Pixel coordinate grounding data
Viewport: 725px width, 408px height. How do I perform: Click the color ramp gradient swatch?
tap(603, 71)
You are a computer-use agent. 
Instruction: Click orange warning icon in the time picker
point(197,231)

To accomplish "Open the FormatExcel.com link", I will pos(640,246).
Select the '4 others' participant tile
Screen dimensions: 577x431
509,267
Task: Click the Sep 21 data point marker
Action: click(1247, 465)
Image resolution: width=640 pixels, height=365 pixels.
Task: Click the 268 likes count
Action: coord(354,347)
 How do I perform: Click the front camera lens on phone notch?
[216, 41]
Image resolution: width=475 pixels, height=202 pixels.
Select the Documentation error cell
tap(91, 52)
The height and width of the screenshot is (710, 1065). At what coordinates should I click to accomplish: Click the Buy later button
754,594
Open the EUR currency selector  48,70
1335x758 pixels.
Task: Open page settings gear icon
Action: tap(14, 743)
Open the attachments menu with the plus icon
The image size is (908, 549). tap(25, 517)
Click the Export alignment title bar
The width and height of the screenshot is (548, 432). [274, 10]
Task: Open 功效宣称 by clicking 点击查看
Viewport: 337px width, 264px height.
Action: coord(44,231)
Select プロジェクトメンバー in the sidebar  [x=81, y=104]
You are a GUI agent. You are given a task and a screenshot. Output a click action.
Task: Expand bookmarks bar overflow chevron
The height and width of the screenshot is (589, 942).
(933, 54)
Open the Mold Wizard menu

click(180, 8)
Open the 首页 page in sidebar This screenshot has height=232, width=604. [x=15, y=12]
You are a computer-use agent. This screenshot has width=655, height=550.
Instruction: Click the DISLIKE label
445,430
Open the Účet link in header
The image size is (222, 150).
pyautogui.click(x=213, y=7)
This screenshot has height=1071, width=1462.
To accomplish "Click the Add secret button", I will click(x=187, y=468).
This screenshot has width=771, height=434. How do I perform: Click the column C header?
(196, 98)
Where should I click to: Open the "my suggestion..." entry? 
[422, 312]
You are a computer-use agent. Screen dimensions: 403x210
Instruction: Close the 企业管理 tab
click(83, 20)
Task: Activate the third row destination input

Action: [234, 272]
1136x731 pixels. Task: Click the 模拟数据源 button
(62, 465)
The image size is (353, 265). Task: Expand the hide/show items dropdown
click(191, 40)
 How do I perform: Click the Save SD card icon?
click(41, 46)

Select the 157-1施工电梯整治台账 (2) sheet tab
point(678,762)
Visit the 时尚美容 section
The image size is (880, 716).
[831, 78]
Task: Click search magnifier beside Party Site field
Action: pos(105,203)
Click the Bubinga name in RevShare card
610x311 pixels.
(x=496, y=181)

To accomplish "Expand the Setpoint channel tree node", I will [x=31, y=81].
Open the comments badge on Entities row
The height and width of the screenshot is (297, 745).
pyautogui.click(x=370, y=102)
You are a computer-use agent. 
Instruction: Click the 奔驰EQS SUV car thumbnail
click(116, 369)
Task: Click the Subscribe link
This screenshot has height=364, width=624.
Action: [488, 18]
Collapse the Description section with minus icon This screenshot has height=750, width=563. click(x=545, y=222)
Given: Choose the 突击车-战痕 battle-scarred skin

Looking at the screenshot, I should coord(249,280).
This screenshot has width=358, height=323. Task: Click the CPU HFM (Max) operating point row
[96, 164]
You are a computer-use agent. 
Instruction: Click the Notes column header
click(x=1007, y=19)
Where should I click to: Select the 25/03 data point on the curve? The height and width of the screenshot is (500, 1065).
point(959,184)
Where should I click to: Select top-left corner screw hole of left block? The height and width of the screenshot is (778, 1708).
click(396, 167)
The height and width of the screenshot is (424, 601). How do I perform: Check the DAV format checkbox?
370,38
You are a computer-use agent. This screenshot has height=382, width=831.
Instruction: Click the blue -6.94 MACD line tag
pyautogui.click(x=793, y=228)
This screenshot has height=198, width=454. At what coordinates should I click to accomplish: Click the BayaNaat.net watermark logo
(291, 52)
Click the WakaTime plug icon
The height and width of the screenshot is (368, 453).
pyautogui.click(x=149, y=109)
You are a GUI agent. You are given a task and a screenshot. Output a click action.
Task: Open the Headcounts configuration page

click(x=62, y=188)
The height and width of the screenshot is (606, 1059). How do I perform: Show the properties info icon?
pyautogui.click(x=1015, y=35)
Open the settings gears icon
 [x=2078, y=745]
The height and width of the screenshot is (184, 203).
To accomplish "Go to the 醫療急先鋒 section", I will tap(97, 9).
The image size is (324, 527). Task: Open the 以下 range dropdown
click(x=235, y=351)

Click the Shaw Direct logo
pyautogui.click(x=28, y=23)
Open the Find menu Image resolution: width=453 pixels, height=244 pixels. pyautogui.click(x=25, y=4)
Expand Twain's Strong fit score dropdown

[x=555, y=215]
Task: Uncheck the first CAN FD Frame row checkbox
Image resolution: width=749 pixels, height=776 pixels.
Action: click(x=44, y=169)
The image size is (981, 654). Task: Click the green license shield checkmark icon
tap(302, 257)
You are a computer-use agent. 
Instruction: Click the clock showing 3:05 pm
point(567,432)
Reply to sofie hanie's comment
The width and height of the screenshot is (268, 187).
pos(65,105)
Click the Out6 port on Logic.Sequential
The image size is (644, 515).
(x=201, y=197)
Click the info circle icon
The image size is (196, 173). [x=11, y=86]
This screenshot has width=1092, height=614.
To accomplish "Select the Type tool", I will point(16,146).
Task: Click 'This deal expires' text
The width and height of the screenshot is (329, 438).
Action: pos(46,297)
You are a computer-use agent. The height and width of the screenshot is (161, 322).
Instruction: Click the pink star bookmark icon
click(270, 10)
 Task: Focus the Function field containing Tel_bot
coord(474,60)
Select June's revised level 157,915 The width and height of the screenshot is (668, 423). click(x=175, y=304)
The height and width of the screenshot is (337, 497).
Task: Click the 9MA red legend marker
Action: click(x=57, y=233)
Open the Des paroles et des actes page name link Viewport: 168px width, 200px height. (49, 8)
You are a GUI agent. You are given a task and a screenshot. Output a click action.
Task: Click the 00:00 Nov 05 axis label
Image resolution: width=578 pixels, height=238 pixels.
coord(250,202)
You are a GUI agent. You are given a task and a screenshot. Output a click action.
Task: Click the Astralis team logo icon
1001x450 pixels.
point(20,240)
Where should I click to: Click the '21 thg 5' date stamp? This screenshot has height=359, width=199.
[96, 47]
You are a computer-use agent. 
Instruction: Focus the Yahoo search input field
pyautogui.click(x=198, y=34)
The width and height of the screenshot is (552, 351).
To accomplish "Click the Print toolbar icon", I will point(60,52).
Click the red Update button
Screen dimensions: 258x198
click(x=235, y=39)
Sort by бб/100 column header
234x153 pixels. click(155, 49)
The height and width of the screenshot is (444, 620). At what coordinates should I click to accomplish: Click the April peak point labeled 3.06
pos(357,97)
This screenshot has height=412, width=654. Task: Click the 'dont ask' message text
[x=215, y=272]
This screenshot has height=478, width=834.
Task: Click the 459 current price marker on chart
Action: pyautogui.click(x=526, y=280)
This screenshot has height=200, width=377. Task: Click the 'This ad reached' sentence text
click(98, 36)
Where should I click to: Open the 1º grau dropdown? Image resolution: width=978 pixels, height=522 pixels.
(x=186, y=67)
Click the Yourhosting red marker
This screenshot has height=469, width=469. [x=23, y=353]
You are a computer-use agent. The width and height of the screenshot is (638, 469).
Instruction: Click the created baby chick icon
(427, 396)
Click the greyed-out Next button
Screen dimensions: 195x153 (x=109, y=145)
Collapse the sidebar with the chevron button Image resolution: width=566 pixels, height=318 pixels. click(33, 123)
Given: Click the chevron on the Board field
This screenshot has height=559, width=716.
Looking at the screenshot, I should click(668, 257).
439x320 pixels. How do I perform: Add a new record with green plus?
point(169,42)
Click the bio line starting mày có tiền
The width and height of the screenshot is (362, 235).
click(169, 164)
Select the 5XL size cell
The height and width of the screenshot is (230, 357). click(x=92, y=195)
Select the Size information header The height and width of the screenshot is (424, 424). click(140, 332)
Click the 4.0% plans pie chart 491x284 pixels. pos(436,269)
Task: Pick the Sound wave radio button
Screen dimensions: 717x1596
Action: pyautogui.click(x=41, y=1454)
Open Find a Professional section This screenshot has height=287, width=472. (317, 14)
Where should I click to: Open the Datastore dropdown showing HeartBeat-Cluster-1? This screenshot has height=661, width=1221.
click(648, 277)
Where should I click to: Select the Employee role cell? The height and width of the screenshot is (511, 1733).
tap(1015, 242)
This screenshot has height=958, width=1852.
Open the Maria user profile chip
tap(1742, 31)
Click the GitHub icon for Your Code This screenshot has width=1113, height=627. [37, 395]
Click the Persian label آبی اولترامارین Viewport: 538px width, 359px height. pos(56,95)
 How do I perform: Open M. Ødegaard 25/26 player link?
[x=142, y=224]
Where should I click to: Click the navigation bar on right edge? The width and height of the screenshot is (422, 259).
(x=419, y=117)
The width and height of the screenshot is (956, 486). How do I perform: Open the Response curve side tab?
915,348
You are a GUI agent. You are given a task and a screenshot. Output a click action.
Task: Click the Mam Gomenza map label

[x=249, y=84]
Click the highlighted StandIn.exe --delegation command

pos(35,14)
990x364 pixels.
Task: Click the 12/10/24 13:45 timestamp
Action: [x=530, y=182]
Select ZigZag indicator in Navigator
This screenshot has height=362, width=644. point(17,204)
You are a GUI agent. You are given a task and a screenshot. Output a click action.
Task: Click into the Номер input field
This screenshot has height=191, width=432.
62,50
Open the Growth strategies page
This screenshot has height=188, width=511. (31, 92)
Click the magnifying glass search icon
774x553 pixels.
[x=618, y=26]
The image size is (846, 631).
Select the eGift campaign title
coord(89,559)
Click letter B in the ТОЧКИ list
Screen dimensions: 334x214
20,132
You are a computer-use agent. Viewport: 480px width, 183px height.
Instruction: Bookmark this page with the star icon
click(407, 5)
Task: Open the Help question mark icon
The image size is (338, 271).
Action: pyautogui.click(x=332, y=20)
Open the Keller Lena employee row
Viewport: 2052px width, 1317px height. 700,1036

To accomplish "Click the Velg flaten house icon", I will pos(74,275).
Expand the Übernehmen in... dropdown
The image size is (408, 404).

### TASK DIRECTIONS
Starting with the first line above and ending with the line that holds "has width=655, height=550.", restate each line word for word and add nothing else.

### SOLVED EXERCISE
Viewport: 725px width, 408px height. How do I perform: Click the color ramp gradient swatch?
tap(603, 71)
You are a computer-use agent. 
Instruction: Click orange warning icon in the time picker
point(197,231)

To accomplish "Open the FormatExcel.com link", I will pos(640,246).
Select the '4 others' participant tile
Screen dimensions: 577x431
509,267
Task: Click the Sep 21 data point marker
Action: click(1247, 465)
Image resolution: width=640 pixels, height=365 pixels.
Task: Click the 268 likes count
Action: coord(354,347)
 How do I perform: Click the front camera lens on phone notch?
[216, 41]
Image resolution: width=475 pixels, height=202 pixels.
Select the Documentation error cell
tap(91, 52)
The height and width of the screenshot is (710, 1065). At what coordinates should I click to accomplish: Click the Buy later button
754,594
Open the EUR currency selector  48,70
1335x758 pixels.
Task: Open page settings gear icon
Action: tap(14, 743)
Open the attachments menu with the plus icon
The image size is (908, 549). tap(25, 517)
Click the Export alignment title bar
The width and height of the screenshot is (548, 432). [274, 10]
Task: Open 功效宣称 by clicking 点击查看
Viewport: 337px width, 264px height.
Action: coord(44,231)
Select プロジェクトメンバー in the sidebar  [x=81, y=104]
You are a GUI agent. You are given a task and a screenshot. Output a click action.
Task: Expand bookmarks bar overflow chevron
The height and width of the screenshot is (589, 942).
(933, 54)
Open the Mold Wizard menu

click(180, 8)
Open the 首页 page in sidebar This screenshot has height=232, width=604. [x=15, y=12]
You are a computer-use agent. This screenshot has width=655, height=550.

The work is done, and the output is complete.